Regia di Stefano Chiantini vedi scheda film
Il problema sta in una sceneggiatura piatta e priva di acuti, che ha fretta di arrivare al dramma ma non trova il modo di ingenerare empatia per la protagonista.
ALICE NELLA CITTÀ 2022 - PANORAMA ITALIA
Pronti, via: Teresa perde il lavoro, a suo dire perché il bimbo di un anno che si porta dietro ha imbrattato i muri di casa alla signora medio borghese presso cui presta(va) servizio. Lungo la strada passa al supermercato e ruba degli omogeneizzati, poi li dà da mangiare al piccolo. Una volta a casa, si incazza col marito Pietro perché, precario e senza un soldo come lei, ha il brutto vizio di giocarseli. Dopo qualche altro minuto dedicato al degrado del contesto e al disagio della protagonista, il viziaccio del marito presenta il conto: o meglio, a presentarlo è uno strozzino, che dopo aver aggredito l'uomo minaccia il pupo, costringendo Teresa a farlo fuori per difenderlo.

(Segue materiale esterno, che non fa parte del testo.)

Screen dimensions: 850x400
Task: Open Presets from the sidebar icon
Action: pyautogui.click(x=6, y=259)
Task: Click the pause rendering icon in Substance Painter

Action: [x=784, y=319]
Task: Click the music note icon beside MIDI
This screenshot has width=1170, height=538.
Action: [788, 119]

Dissolvenza in nero, poi un didascalia sposta l'azione avanti di dieci anni, con Teresa che esce dal carcere.
Poteva essere un incipit discreto, compresa la scelta - legittima - di saltare a pie' pari la galera, a sottolineare da subito e senza fronzoli che l'urgenza era quella di concentrarsi sul dramma di una donna che al ritorno dalla detenzione si trova sradicata a casa propria, percepita come un'estranea dalle uniche due persone che sapeva avere care. Eppure, a funzionare è ben poco. E c'entra fino a un certo punto (ma di certo non aiuta) la curiosa inflessione romanesca a singhiozzo cui è costretta la pur volenterosa Emma Marrone (ormai attrice oltre che cantante). Il problema è ben più grosso, e sta in una sceneggiatura piatta e priva di acuti, che ha fretta di arrivare al dramma ma non trova il modo di ingenerare empatia per la protagonista, e che ha la presunzione di asciugare il racconto dai dialoghi per tutta la parte centrale dimenticando che il silenzio va comunque riempito con qualcosa di più della ripetizione a nastro di azioni di vita quotidiana destinate a rimanere fini a sé stesse.

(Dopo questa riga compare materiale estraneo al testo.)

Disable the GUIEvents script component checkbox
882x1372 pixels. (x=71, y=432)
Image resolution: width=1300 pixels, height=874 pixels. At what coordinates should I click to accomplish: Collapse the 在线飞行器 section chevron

Il ritorno a casa di Teresa a fine pena è umanamente terribile, perché la sua voglia di mettersi a disposizione si scontra con il muro di gomma del marito, che nel frattempo si è riorganizzato la vita, e del figlio, che negli ultimi dieci anni degli undici che ha si è abituato a non cercarla: peccato che il suo dolore non riesca a bucare lo schermo, al punto che gli eventi che seguono, e che tendono a confermare la distanza incolmabile che fa ormai di lei un'intrusa in una famiglia dalla quale il tempo - per primo - l'ha espulsa, non fanno il 'male' che vorrebbero, non emergono ma, innocui e inconsistenti, affondano insieme alla routine messa in scena serialmente nella precedente mezzora semimuta.